Today marks seven years since I first began using LinkedIn. As a raving fan, I use the networking tool daily for making connections, sharing referrals, prospecting, conducting pre-sales call research and more. It is an amazing sales tool with power far greater than what most people realize, which is why salespeople need to to invest the time to learn how to use LinkedIn effectively.
Making and accepting invitations is the first step in building your network, so I’d like to share 3 brief tips about how to do it the right way. Before I do, I need to tell you that I do not subscribe to the “open networker” philosophy, and I do not say yes to everyone who asks me to connect with them. Our networks are business assets and should be treated as such. If I’m going to allow someone access to my connections, I need to know that I can trust them to behave professionally.
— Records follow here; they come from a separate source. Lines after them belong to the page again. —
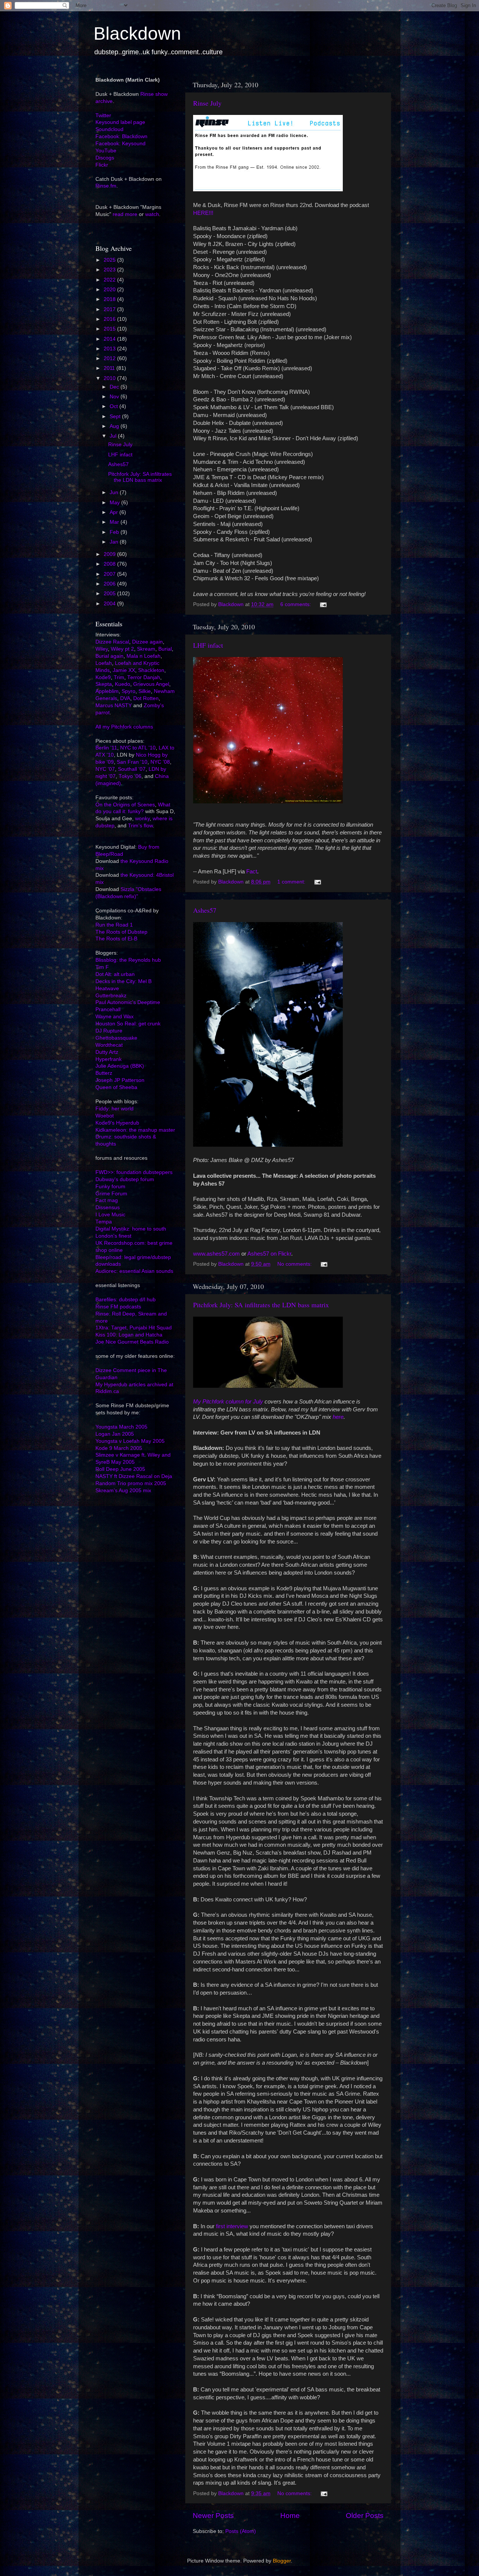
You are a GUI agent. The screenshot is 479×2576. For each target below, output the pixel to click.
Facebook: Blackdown (121, 136)
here (338, 1417)
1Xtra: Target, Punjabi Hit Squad (133, 1327)
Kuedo (122, 684)
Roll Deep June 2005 (120, 1469)
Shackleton (151, 670)
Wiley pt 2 (122, 649)
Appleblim (107, 691)
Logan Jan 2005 (114, 1434)
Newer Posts (213, 2515)
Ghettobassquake (116, 1038)
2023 (110, 270)
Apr (114, 512)
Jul (114, 436)
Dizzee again (147, 642)
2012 (110, 358)
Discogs (104, 158)
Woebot (104, 1116)
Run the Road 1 (114, 925)
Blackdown (137, 33)
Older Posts (365, 2515)
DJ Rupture (108, 1031)
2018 (110, 299)
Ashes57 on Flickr (269, 1254)
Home (290, 2515)
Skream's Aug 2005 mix (123, 1490)
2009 (110, 554)
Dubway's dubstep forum (124, 1179)
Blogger (282, 2561)
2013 (110, 349)
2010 (110, 378)
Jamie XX (124, 670)
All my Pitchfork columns (124, 727)
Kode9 (103, 677)
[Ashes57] (268, 1145)
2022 (110, 280)
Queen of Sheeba (116, 1087)
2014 (110, 339)
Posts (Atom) (240, 2531)
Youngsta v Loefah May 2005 (130, 1441)
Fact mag (106, 1200)
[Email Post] (322, 604)
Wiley (101, 649)
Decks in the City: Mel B (123, 981)
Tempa (103, 1222)
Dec (115, 387)
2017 (110, 309)
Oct (114, 406)
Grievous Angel (151, 684)
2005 (110, 593)
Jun (115, 492)
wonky (142, 818)
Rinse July (207, 102)
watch (152, 214)
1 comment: (292, 882)
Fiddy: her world (114, 1108)
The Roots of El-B (116, 939)
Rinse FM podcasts (118, 1307)
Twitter (103, 115)
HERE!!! (203, 213)
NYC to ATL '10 (138, 748)
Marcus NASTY (113, 705)
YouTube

I’m about the quality of connections not the sheer number of them.
Ok, now that I’ve set the stage with my feelings about building my network, here are 3 tips for making and accepting LinkedIn invitations.
1. Invite people that you know. LinkedIn’s official policy is that you connect with people that you know. Daily, I receive invitations from people that I’ve never heard of, never met and never conversed with in a LinkedIn group. These invitations usually indicate that we are friends when we aren’t. Or, they suggest that we’ve done business together, which we haven’t. I keep an open mind about connecting with people that I do not know yet, but you have to give me a compelling reason to do so. What’s the benefit to me? That leads me to point number two.
2. Personalize your invitations. I’m pretty much over the standard “I’d like to add you to my LinkedIn network.” Really, why? Why am I a good connection for you and vice versa? The “you are a person that I trust” message also gets under my skin. These invitations are especially irritating when I have no idea who you are. How do you know that you can trust me? The way I see it, if the connection is important to you – stop and take a moment to customize your message. Guess what, I don’t have the time to look up your profile and figure out if we’d be good connections for each other. Other people don’t either. Your job is to make it clear why connecting makes sense for both parties.
3. When you accept a connection, send a personalized message saying “thank you”. It’s a small, but very important way to stand out. In fact, I conducted social media training for a group of salespeople on Wednesday, and one gal in the room said that it bugged her when people never responded to her after connecting. All it takes is a minute to click on “send a message” once you’ve accepted the invite. It lets the other person know that you actually care about being connected.
People buy from people that they know, like and trust. Sales referrals are shared with other professionals for the same reasons. Relationships matter. Remembering that you never get a second chance to make a first impression, make your first LinkedIn interaction count!